An article in Boston.com, "Executive honor," explains that business school students and graduates are achieving this lofty goal by encouraging new business leaders to take a simple oath pledging ethical behavior in their careers, not unlike new doctors who pledge their honor with the Hippocratic Oath.

The MBA Oath, an affirmation of ethical business behavior, was created by two professors at Harvard Business School, Nitin Nohria (who has since been named HBS dean) and Rakesh Khurana. But even before the oath had been accepted nation-wide as the MBA graduation creed, other schools had instituted their own pledges (including honor codes at the Thunderbird School of Management and Columbia Business School).

The MBA Oath is to attempts “to create…a value system for business—to turn management into a profession with aims beyond simply keeping share prices high."

Critics of such a creed say the oath is just "fuzzy thinking." In order to grow the economy, they say, businesspeople need to keep their eyes on the prize—keeping share prices high is what serves the greater good ultimately (at least economically). Articulating ethical standards is not only ineffective, but may even serve as an obstacle.

ACTIVITY LIST
- A) Write out the part of the MBA Oath text that opens with the words containing "An article in" and closes with "Columbia Business School).", word for word.
- B) According to the MBA Oath text, who created the MBA Oath?
- C) For each statement, say whether it agrees with the MBA Oath text, and quote the words of the text that decide it. (i) Critics hold that articulating ethical standards may get in the way. (ii) Columbia Business School set up its honor code only after the MBA Oath had been accepted nationwide. (iii) Nitin Nohria was later named dean of Harvard Business School.

DATA EXCERPTS
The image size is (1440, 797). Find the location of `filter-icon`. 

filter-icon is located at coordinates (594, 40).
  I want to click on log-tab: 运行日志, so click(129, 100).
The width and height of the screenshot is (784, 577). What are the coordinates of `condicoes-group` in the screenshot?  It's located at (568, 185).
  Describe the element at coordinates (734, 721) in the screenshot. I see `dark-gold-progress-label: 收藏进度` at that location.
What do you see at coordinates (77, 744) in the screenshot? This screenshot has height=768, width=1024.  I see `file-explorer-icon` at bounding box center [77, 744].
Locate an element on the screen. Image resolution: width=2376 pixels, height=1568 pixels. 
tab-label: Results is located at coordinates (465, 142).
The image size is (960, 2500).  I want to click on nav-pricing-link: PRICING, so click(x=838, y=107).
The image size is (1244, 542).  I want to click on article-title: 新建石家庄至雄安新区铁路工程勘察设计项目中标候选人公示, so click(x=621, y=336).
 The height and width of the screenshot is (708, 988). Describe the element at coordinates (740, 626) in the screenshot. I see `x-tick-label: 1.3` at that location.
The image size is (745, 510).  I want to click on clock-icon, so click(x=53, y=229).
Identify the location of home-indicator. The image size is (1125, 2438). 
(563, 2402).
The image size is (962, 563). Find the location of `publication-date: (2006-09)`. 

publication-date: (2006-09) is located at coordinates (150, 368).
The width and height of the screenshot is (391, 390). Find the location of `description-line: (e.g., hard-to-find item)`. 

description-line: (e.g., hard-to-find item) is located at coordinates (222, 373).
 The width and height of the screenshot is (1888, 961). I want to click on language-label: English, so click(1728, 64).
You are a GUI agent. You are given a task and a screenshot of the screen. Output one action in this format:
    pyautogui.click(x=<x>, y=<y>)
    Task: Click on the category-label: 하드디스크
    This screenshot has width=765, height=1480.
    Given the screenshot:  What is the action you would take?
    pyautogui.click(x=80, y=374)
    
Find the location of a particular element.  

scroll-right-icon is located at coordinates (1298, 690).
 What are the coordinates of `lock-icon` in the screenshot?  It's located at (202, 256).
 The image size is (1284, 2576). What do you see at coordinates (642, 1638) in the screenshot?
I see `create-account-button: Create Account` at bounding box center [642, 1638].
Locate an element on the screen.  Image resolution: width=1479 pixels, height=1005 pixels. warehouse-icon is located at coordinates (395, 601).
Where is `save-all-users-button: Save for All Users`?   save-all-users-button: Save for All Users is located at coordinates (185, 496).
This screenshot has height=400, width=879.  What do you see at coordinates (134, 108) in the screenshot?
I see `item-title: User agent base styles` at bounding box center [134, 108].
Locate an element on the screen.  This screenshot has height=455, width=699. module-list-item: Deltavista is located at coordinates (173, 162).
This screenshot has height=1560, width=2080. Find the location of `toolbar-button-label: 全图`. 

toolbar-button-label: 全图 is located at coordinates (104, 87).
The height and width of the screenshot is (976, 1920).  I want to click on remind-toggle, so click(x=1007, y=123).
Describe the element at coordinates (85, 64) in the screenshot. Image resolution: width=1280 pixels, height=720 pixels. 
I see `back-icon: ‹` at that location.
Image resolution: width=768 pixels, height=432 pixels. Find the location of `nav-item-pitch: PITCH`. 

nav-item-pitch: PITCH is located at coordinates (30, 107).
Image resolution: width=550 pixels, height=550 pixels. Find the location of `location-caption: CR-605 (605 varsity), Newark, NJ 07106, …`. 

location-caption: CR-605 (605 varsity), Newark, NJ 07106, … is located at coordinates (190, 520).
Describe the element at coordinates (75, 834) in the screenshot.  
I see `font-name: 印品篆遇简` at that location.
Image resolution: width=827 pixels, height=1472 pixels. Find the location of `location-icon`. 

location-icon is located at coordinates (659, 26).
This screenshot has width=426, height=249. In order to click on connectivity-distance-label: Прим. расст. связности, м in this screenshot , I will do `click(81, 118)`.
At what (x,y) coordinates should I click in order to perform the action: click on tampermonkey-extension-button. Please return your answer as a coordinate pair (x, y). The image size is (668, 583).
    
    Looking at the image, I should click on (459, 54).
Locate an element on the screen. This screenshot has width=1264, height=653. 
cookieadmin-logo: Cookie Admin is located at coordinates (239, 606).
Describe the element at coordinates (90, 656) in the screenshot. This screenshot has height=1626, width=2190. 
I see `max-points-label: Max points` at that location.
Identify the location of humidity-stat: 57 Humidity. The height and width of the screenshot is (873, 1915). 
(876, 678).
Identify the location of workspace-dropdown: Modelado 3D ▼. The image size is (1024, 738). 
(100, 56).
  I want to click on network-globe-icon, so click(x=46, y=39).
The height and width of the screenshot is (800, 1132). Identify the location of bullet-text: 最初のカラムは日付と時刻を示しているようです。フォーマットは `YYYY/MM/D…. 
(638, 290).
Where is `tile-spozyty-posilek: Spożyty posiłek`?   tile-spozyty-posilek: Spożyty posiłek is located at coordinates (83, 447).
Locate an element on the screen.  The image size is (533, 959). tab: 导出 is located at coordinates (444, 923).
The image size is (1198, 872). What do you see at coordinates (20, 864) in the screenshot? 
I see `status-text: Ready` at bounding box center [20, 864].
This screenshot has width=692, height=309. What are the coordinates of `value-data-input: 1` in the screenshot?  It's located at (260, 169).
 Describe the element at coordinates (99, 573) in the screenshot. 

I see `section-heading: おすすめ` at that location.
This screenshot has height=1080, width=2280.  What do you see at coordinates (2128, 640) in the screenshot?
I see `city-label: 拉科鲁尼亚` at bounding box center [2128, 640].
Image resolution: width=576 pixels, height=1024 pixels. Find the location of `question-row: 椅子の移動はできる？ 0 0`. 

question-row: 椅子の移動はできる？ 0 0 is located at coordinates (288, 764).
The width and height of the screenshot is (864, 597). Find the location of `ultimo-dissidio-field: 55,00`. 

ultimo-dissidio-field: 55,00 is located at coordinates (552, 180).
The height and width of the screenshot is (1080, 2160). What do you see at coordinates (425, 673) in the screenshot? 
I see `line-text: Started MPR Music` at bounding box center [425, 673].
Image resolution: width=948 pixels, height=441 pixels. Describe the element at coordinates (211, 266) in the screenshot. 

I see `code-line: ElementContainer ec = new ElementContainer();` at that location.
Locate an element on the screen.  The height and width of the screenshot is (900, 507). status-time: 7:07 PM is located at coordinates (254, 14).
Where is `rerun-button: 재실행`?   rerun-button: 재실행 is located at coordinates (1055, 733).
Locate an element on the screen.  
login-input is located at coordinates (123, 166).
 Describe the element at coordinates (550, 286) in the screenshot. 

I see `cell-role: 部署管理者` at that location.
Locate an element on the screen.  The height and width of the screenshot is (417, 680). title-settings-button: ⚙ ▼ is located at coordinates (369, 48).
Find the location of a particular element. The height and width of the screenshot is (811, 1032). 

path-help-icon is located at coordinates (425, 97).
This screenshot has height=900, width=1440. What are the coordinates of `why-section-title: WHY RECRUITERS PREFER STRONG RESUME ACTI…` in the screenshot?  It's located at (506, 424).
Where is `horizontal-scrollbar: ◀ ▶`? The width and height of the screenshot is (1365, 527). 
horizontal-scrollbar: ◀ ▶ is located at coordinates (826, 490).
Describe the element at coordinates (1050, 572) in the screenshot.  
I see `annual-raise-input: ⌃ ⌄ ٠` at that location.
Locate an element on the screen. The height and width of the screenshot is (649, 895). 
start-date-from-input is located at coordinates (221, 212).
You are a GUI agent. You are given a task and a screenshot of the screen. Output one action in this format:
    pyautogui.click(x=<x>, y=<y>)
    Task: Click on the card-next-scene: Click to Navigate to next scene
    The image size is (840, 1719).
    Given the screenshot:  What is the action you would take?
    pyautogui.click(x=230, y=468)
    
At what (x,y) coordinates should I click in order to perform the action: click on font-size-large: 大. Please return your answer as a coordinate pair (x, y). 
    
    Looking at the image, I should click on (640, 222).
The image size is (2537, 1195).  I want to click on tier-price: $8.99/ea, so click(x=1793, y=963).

ANSWER SET
- A)
An article in Boston.com, "Executive honor," explains that business school students and graduates are achieving this lofty goal by encouraging new business leaders to take a simple oath pledging ethical behavior in their careers, not unlike new doctors who pledge their honor with the Hippocratic Oath.

The MBA Oath, an affirmation of ethical business behavior, was created by two professors at Harvard Business School, Nitin Nohria (who has since been named HBS dean) and Rakesh Khurana. But even before the oath had been accepted nation-wide as the MBA graduation creed, other schools had instituted their own pledges (including honor codes at the Thunderbird School of Management and Columbia Business School).

- B) Two Harvard Business School professors, Nitin Nohria and Rakesh Khurana, created it.

- C)
(i) Yes: "Articulating ethical standards is not only ineffective, but may even serve as an obstacle."
(ii) No: "But even before the oath had been accepted nation-wide as the MBA graduation creed, other schools had instituted their own pledges (including honor codes at the Thunderbird School of Management and Columbia Business School)."
(iii) Yes: "who has since been named HBS dean"